Andrew Hiesinger avatar
Written by Andrew Hiesinger
Updated over a week ago

What is Net Flow?

The Net Flow tool on our platform is an area chart. An area chart is a graph that combines a line chart and a bar chart to depict quantities changing over time visually. An area chart allows us to compare several variables over time. For the Net Flow tool, we’re tracking the put premium, call premium and the underlying ticker's last price over time. Below is an example of the Net Flow chart on the Quant Data platform. Remember that this tool updates dynamically in real time, allowing you to see the put and call spikes as they occur.

In the Net Flow chart above on SPY for November 2nd, 2022, the red activity represents the put premium for SPY. The green activity represents the call premium for SPY. The blue line is the current price of SPY. The X-axis is the market day across 15-minute intervals. The two Y axes include premium and the underlying reference price. Hovering over the lines on the chart will provide specific data about the point you are hovering over.


Why should I use Net Flow?

Countless theoretical research studies have empirically affirmed the price-predicting capability of options activity on the stock market. The information content of options activity is the outcome of high-leverage opportunities and minimized downside risk. Knowing that options information is valuable, we must create tools to extract actionable insights from the information-rich data feeds. For that reason, we created Net Flow to track all optionable tickers' real-time put and call activity. By tracking every transaction in the U.S. options market, we can see where the entire market, including smart money, is positioning live. We even account for your transactions in the Net Flow chart!

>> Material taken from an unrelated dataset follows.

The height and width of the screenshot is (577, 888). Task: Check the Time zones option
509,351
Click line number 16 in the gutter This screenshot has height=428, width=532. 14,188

Elevated put and call activity allows investors to read the level of informed trading present in the options market. In the research paper, The information content of option ratios, B.M. Blau et al. investigate the price-predicting capability of the ratio between put and call activity on the stock market in the short term. The results were astounding, showing that relational put and call activity contained price-predicting information in the short term. Now that we have affirmed why Net Flow should pique your interest, let’s delve into how we can use Net Flow to understand the impact of this information.


How do I use Net Flow?

Let’s explore how we can use Net Flow to read the information content of the options activity. When the put-to-call ratio increases, it indicates fear in the underlying, whereas if the ratio decreases, it indicates confidence in the underlying. This means that when call activity rises in relation to the put activity, we can expect increased confidence, and when put activity rises in relation to call activity, we can expect increased fear. With this in mind, we can utilize abnormal put and call spikes on the Net Flow chart to identify when the market activity increases in fear or confidence. Below I share some observations I made while researching and analyzing Net Flow data.

Observations:

  1. Spikes indicating reversal points are most effective. For example, a large call spike after a drop will likely result in a reversal. A large call spike as the underlying pushes is less informative than the contrarian scenario I previously described.

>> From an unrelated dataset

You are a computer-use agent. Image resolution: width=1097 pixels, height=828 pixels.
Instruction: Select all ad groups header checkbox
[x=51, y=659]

  2. Filtering by an OTM moneyness type yields more significant results. I will not go into much detail about the reasoning behind this. However, I am more interested in the abnormal OTM spikes due to transaction cost differences in the context of varying volatility scenarios.

  3. A significant spike in both calls and puts indicates increased volume but reduces our ability to observe a directional bias. Additionally, this scenario does not significantly change our put-to-call ratio, making it less important. The same applies to a spike that is evenly broken up amongst the ask-bid. These are likely large multi-leg orders that may not necessarily hold a directional bias.

On the Net Flow tool, we allow you to filter by expiration date, trade-side, moneyness, and historical data. Moneyness types include in-the-money, at-the-money, and out-the-money activity. When you do not filter by anything, it will show you the put and call activity for every transaction across every expiration date by default for whichever ticker you have selected. I found it useful to filter by an OTM moneyness type, as described in my observations above. I also suggest checking the ask/bid breakdown to see whether the spikes traded on one side or whether it was a multi-leg trade. You can always look at the order flow to see what orders caused the large spike.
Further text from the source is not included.